Panel 2: How are Chinese news media controlled?

Human rights lawyers: 15 out of 150,000
Guo Guoting
Chinese Journalists Defense Lawyer

Guo Guoting practiced law in China for 21 years, handling more than one thousand shipping and trade cases before become involved in human rights when he took on the defense of a colleague who had been jailed for opposing Shanghai authorities over the eviction of neighborhoods marked for real estate development.

Now living in Canada, Guo defended practitioners of the Falung Gong spiritual movement, evicted home owners and jailed journalists, including Shi Tao, a reporter for the daily Dangdai Shang Bao (Contemporary Business News), who was arrested after the Yahoo Internet portal identified him as the author of a message to the Democracy Forum web site in the United States. Consequently police raided Guo's law offices, seized his files and placed him under house arrest.

"No journalist wants to get involved in such cases," he said, "because the Chinese government uses its whole weight to control the media.

"Often the control measures lack any kind of legitimacy.

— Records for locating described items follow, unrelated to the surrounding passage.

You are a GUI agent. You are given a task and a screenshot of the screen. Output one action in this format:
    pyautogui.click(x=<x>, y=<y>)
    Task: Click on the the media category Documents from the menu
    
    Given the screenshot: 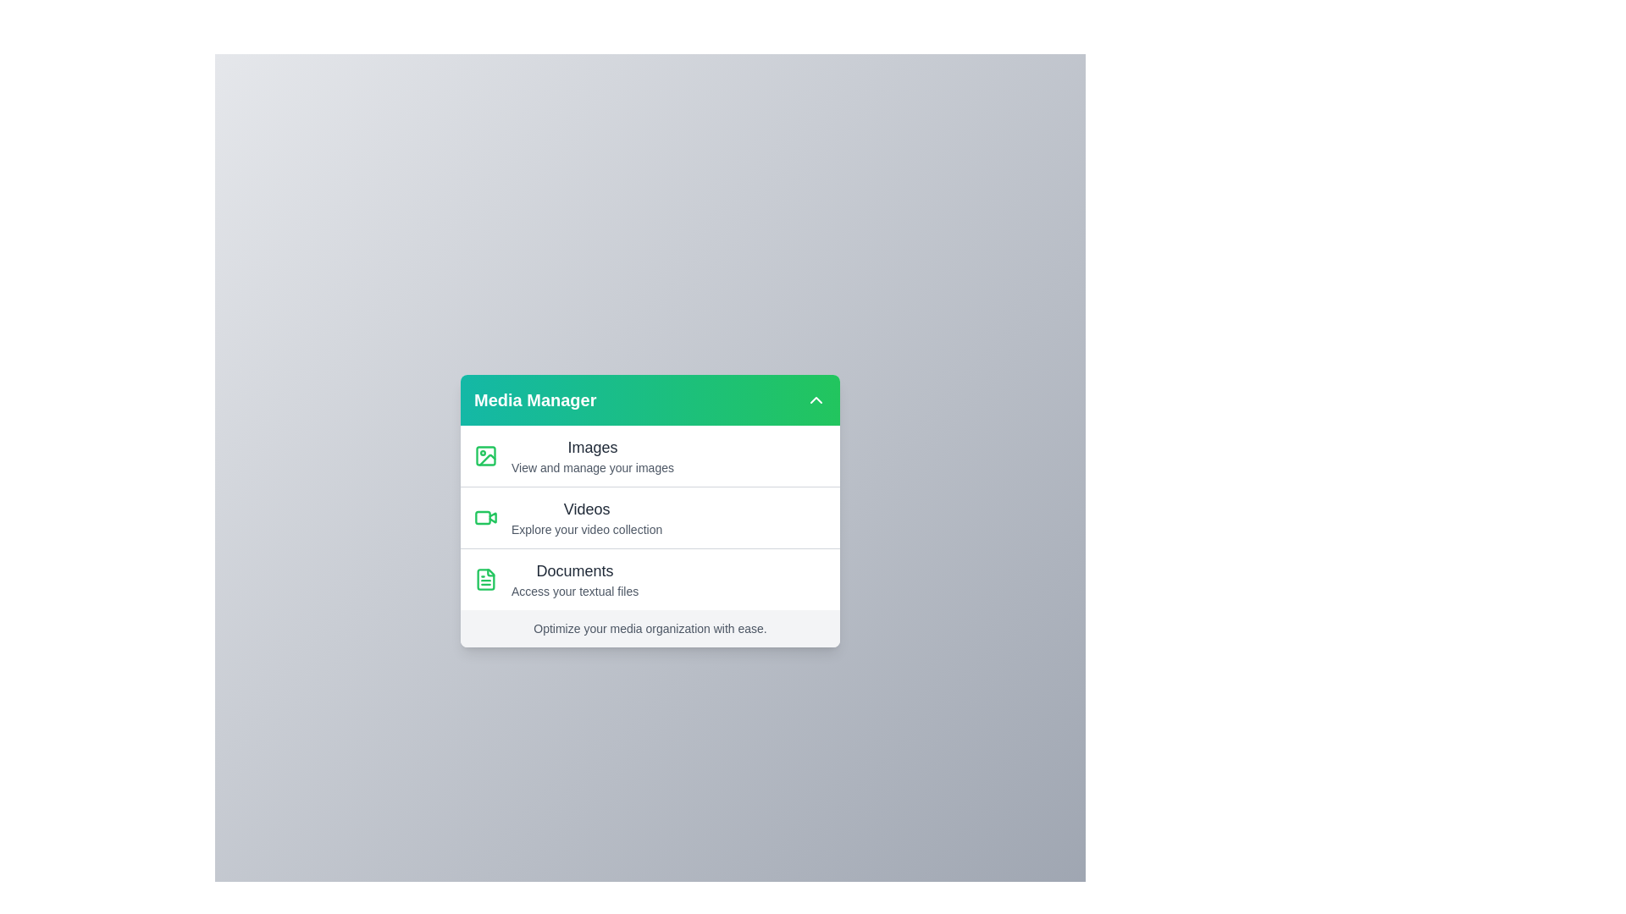 What is the action you would take?
    pyautogui.click(x=649, y=578)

Instead the Communist party's publicity (propaganda) department  tells newspapers, television stations and magazines, 'you should not cover this, you should not cover that.' If anyone does not obey, they will face a lot of trouble. They risk jail and could be sentenced to 10 or 12 years in prison.

"Of course, it is better now than in Mao Zedong times, because then anyone who disobeyed the authorities would lose their life.

"So many journalists and writers nowadays lose their jobs and even their freedom, simply because they post their political opinions on the Internet."

Shi Tao, an award winning journalist, was arrested for "illegally providing state secrets to foreign  entities" after he used his Yahoo account to e-mail  notes about government directives on media coverage of the 2004 anniversary of the Tiananmen Square massacre.

Guo said police already had Shi under observation and identified him within 24 hours of the message being sent. But it was not until six months later that he was arrested.  He was sentenced to 10 years in prison in April 2005. Court records indicated that Shi's arrest and conviction was based in part on information provided to Chinese authorities by Yahoo.

Guo said Chinese lawyers are reluctant to get involved in media and civil rights cases because of the threats to their own livelihoods.

"in China there are about 150,000 lawyers, but only maybe 15 human rights lawyers  Of these fifteen lawyers, ninety percent have lost their jobs and some of them have been sentenced to jail. Two of them have been sent to labor camp.  Three of them were fired by their law firm. I mention this because human rights lawyer are experts of law, but they themselves have no human rights. So ordinary people in China how can they have human rights? Of course they have none.

"I carried out research to try to find out why media control in China is so serious. The main reason, I think is that Chinese government itself is losing confidence."

Guo said authorities know that if they relax control over the media, their authoritarian regime would be faced with collapse. But now they are being increasingly challenged on line, which is why the propaganda department has introduced 55 regulations to control the Internet.